In view of the foregoing, the Commission deems it appropriate to accept the Offers submitted by the Respondents and impose the sanctions specified in the Offers.
Accordingly, it is hereby ORDERED:
Pursuant to Section 8A of the Securities Act and Section 9(f) of the Investment Company Act, that Respondents Jon D. Hammes, Albert Gary Shilling, Allan H. Stefl, and Linda F. Stephenson cease and desist from committing or causing any violations and any future violations of Sections 17(a)(2) and 17(a)(3) of the Securities Act, and cease and desist from causing any violations and any future violations of Rule 22c-1(a) promulgated pursuant to Section 22(c) of the Investment Company Act.
By the Commission.
Jonathan G. Katz
1 The findings herein are made pursuant to Respondents' Offers of Settlement and are not binding on any other person or entity in this or any other proceeding.
2 Specifically, the Pricing Committee was charged with the responsibility for valuation of the Funds' portfolio securities, and implementation and administration of the Board of Directors' procedures for valuing such securities. During the relevant period, Heartland Advisors' General Counsel was the Chairperson of the Pricing Committee and its membership typically consisted of representatives of portfolio management, trading, Heartland Group, Inc.'s Accounting Department, and Paul Beste, Heartland Advisors' Chief Operating Officer.

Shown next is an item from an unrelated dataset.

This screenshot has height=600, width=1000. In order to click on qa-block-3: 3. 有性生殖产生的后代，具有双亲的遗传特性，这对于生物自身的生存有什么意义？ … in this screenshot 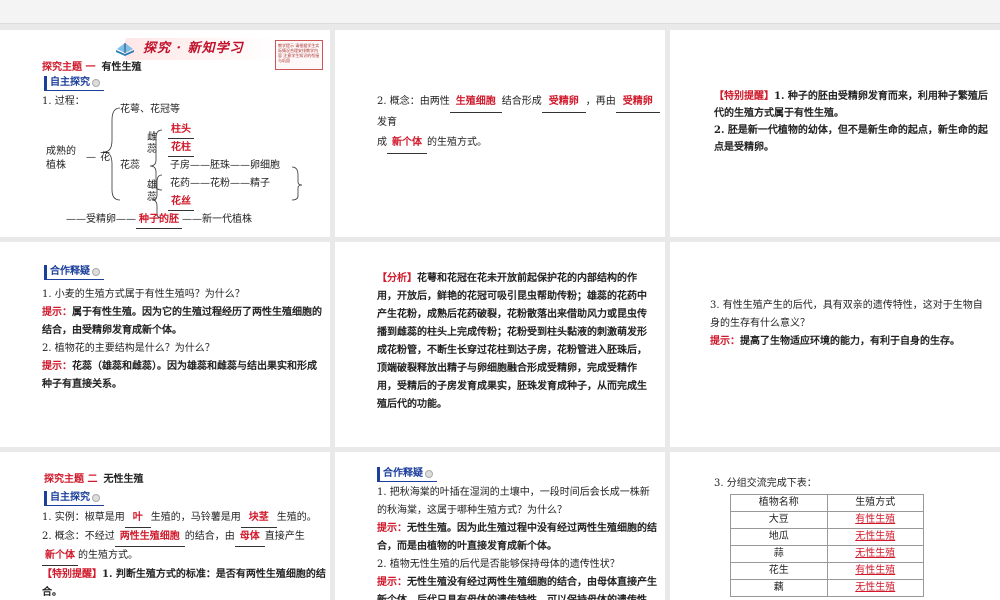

3 Heartland Advisors assigned carrying values to the bonds in the Funds based on the valuations provided by Interactive Data.
4 Heartland Holdings, Inc. is the parent company of Heartland Advisors, Inc. As of the close of business on August 3, 2000, all of the stock of Heartland Advisors was exchanged for stock in Heartland Holdings, Inc. As a result of the transaction, Heartland Advisors became a wholly owned subsidiary of Heartland Holdings, Inc.
5 Fair value cannot be based on what a buyer might pay at some later time, such as when the market ultimately recognizes the security's true value as currently perceived by the portfolio manager. Funds also may not fair value portfolio securities at prices not achievable on a current basis on the belief that the fund would not currently need to sell those securities.